Thursday, November 26, 2009

Lancet says Putting Out 150 Million Stoves in India Over 10 years Will Save 2 Million Lives

Lancet says Putting Out 150 Million Stoves in India Over 10 years Will Save 2 Million LivesIf India were to put out 150 million improved biomass stoves each year for a decade, by 2020, the total number of averted premature deaths from acute lower respiratory infections will have reached about 240 000 children aged younger than 5 years, and more than 1·8 million premature adult deaths from ischaemic heart disease and chronic obstructive pulmonary disease (COPD) will have been averted, so says a Lancet paper, one of a series of six.

The paper is a part of a Health and Climate Change series titled "Public health benefits of strategies to reduce greenhouse-gas emissions: household energy" and is co-authored by Paul Wilkinson, Kirk R Smith, Michael Davies, Heather Adair, Ben G Armstrong, Mark Barrett, Nigel Bruce, Andy Haines, Ian Hamilton, Tadj Oreszczyn, Ian Ridley, Cathryn Tonne and Zaid Chalabi.

The paper states: "For India, we specified a 10-year programme to introduce 150 million low-emissions household cook-stoves. This scenario was chosen because of the major public health burden that is associated with indoor air pollution from inefficient burning of biomass fuels in India and in many other low-income countries. It is also consistent with proposals that are being considered in India. The cost would be less than $50 every 5 years, perhaps paid partly through government subsidy and partly by the households because of fuel cost savings and time savings in harvesting of fuel.
The scenario used here draws lessons from the previous Indian national stove programme, the National Programme for Improved Chullhas,13 which, like the major national programme in China,14 was initiated in the early 1980s and focused mainly on increasing fuel efficiency to assist with rural welfare and, to a lesser extent, protect forests. Secondary emphasis was on reduction of smoke exposure through use of chimneys, and there was no consideration of outdoor pollution or climate. However, there have been major changes in our understanding about the value of and technology for emissions reductions and in world conditions that have modified the landscape for improved biomass stove programmes."
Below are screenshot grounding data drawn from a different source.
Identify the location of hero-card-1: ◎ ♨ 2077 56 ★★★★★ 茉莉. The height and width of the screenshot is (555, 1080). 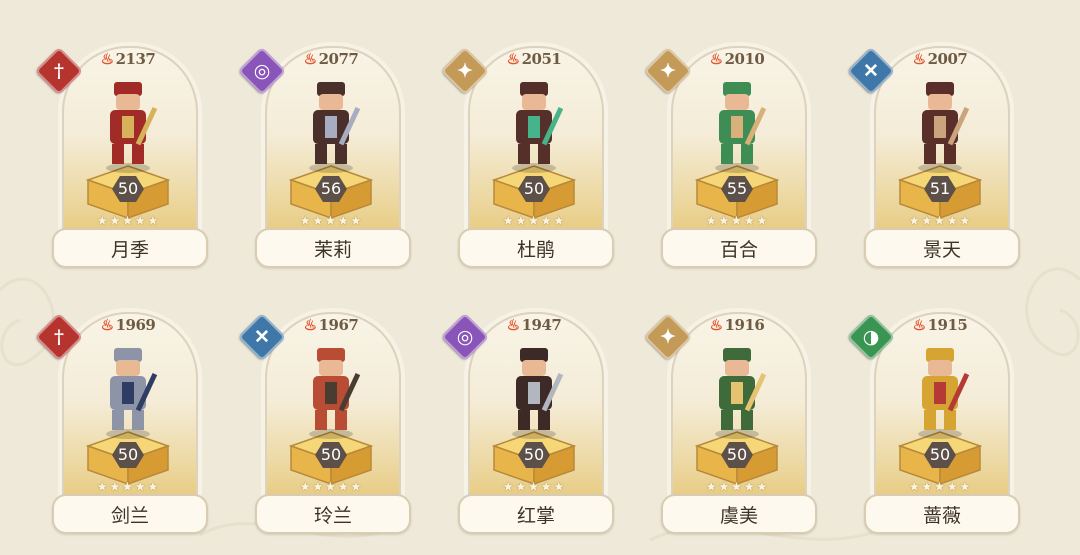
(325, 153).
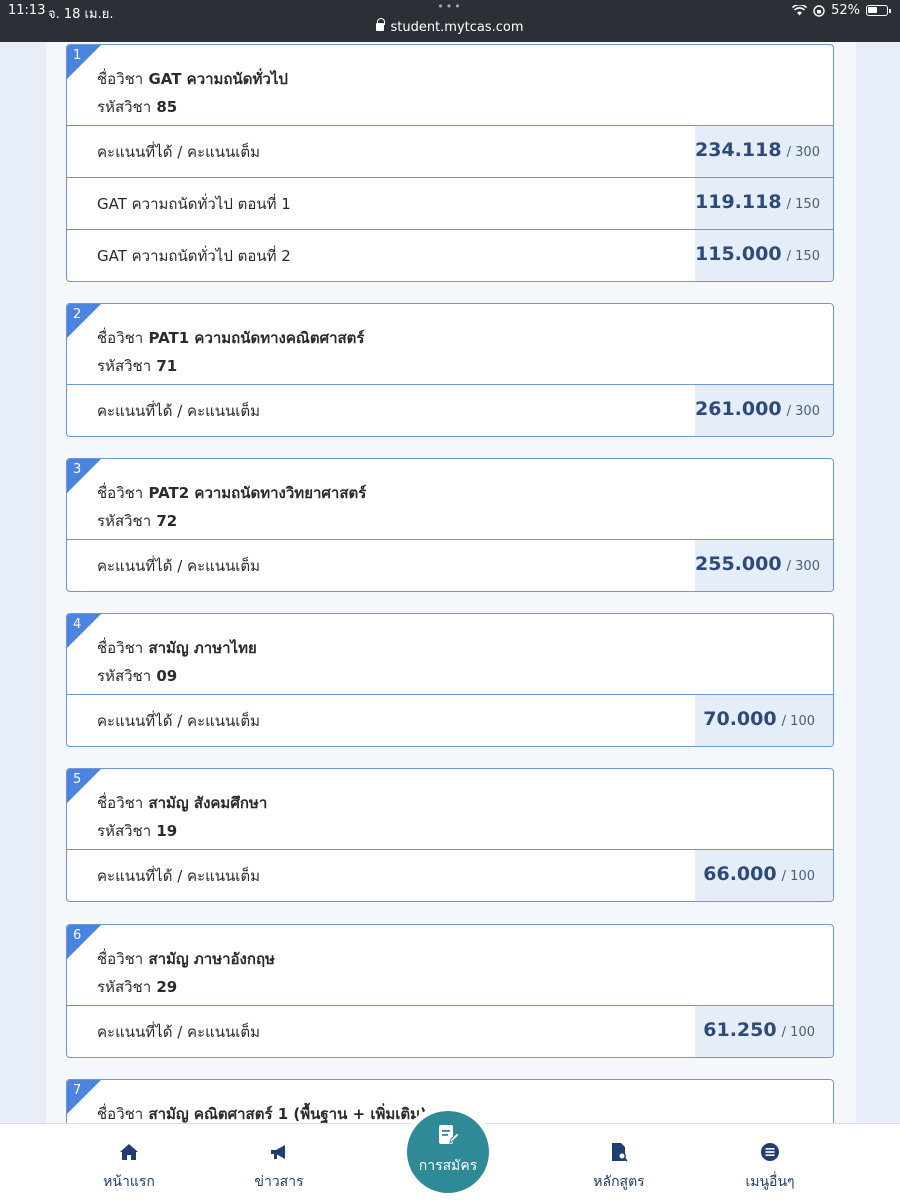  Describe the element at coordinates (620, 1152) in the screenshot. I see `document-search-icon` at that location.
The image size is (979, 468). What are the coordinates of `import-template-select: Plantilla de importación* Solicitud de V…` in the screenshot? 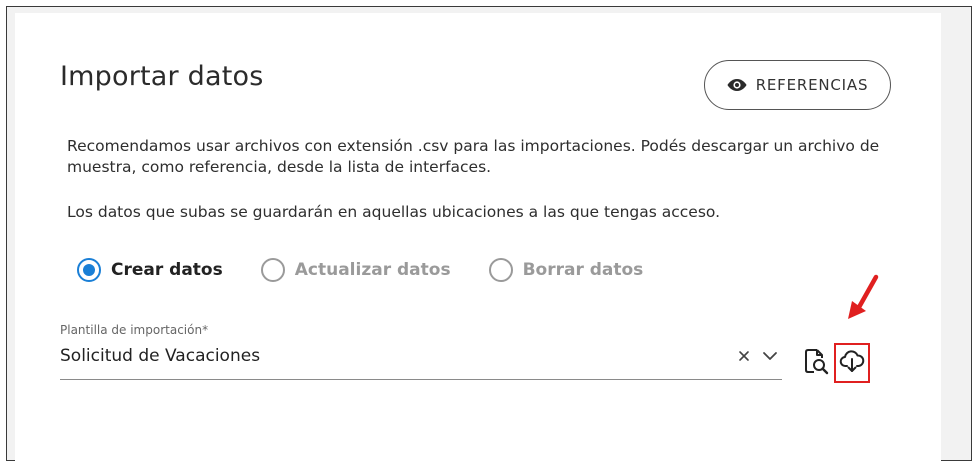 It's located at (421, 352).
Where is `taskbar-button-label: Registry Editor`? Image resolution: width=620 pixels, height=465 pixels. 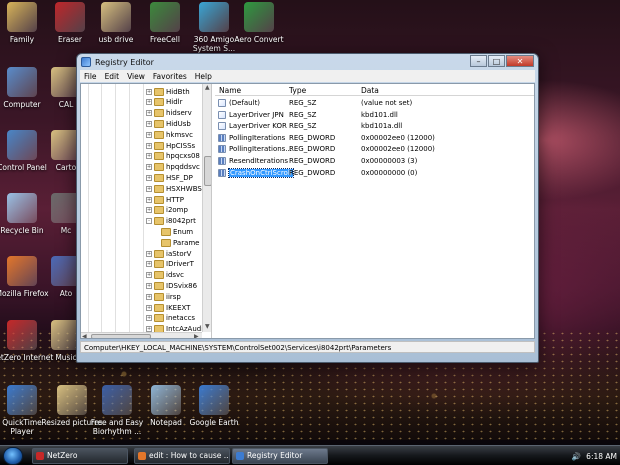 taskbar-button-label: Registry Editor is located at coordinates (275, 456).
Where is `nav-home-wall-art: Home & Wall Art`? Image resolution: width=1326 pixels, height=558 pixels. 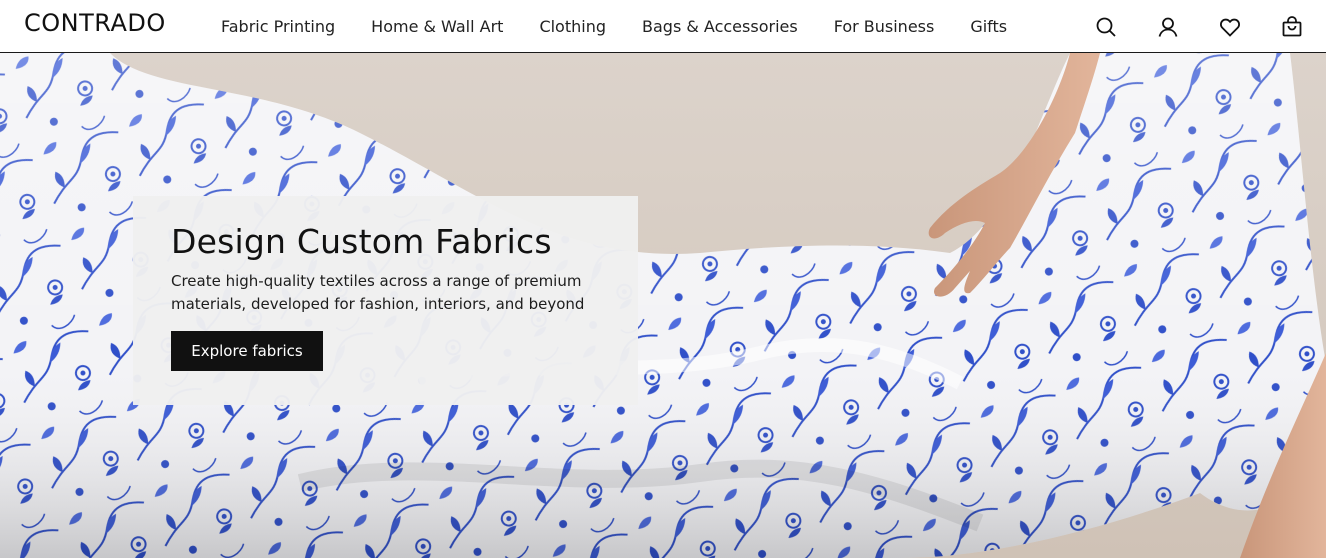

"The changes in health related to traditional fuel use patterns are much better established than they were previously, with hundreds of reports documenting the associated health outcomes. An estimated 400 000 pre-mature deaths per year in India are caused by biomass-fuel use in households.9 The international price of liquified petroleum gas, which is the major alternative clean household fuel, will probably continue to increase faster than will rural incomes, making the transition to modern fuels difficult and, if subsidised by government,increasingly expensive for national budgets. This situation adds to the attraction of deployment of advanced biomass stoves that provide high performance, use local renewable resources, and relieve the government of the cost of fuel subsidies. Climate change is a major threat and household fuel combustion is an important contributor, especially to black carbon, with high greenhouse effects per unit energy delivered compared with many other human uses of energy, depending on the relative weighting of the climate-active pollutants emitted."


The paper argues that if 15 million stoves are given out each year, at the end of the decade, 87% of Indian households would have clean combustion, either through graduating on their own to clean fuels or receiving advanced biomass stoves as part of the intervention.

By 2020, the total number of averted premature deaths from acute lower respiratory infections will have reached about 240 000 children aged younger than 5 years, and more than 1·8 million premature adult deaths from ischaemic heart disease and chronic obstructive pulmonary disease (COPD) will have been averted.
The paper claims that overall, the national burden of disease in 2020 from these three major diseases would be about a sixth lower than it would have been without the stove programme—which is equivalent to elimination of nearly half the entire cancer burden in India in 2020.